Im Vorjahr gab es landesweit 40 Wölfe – Tierschützer gehen davon aus, dass einige illegal abgeschossen wurden. „Wir müssen uns in Zukunft auf immer mehr Wölfe einstellen“, sagt Pichler. Nur in Wien und dem Burgenland wurde heuer noch keiner gesichtet. Aus Sicht des Naturschutzes sei die Rückkehr der Wölfe ein gutes Zeichen: „Der Rotwild- und Wildschweinbestand kommt gut damit zurecht, die Tiere sind evolutionär aneinander gewöhnt. Wir Menschen haben verlernt, mit dem Wolf zu leben.“

Grafik: Die Presse/Gregor Käfer

Bisher drei Populationen

„Im Winter wurde in Gutenbrunn ein Wolfspaar gesichtet, daher ist mit Nachwuchs zu rechnen“, sagt Pichler.
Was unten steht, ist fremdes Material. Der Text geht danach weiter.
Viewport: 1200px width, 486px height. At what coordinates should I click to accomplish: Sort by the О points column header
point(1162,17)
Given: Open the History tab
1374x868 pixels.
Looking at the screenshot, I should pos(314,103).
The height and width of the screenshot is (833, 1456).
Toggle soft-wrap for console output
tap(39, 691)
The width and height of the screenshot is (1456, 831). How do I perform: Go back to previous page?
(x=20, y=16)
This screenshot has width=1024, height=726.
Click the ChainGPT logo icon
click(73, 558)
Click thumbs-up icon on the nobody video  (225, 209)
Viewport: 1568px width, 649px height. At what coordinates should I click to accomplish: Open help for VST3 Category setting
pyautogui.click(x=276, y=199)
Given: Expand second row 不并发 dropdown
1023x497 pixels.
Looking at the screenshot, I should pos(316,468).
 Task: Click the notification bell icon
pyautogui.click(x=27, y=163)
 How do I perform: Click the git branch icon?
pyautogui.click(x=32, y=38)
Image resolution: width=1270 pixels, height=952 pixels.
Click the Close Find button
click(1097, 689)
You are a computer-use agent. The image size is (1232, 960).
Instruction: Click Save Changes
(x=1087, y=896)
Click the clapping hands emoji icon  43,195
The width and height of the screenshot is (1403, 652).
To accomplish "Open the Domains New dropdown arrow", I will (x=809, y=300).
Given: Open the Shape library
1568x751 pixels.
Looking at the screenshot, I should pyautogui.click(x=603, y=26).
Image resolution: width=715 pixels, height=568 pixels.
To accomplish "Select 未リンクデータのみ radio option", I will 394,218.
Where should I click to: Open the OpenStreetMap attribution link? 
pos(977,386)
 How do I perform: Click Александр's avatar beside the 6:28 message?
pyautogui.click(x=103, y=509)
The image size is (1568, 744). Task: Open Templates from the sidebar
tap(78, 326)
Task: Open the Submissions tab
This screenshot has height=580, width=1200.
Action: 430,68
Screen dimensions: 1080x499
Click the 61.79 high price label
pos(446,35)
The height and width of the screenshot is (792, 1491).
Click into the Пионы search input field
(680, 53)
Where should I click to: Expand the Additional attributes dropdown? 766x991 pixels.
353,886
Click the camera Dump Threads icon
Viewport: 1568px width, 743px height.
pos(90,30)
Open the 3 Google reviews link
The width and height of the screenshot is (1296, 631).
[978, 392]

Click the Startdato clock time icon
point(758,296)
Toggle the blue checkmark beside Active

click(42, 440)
Erst Ende des Jahres werde sich zeigen, wie viele Wölfe heuer tatsächlich in Österreich leben oder lebten. „Wir müssen die genetischen Analysen abwarten, weil es ja sein kann, dass ein Wolf von Vorarlberg nach Niederösterreich wandert, und es sich bei mehreren Nachweisen um ein und denselben Wolf handelt“, sagt Pichler. Sicher ist, dass Wölfe aus Nachbarländern eingewandert sind – von den italienischen oder Schweizer Alpen und aus Deutschland nach Vorarlberg, sowie von Slowenien in die Steiermark.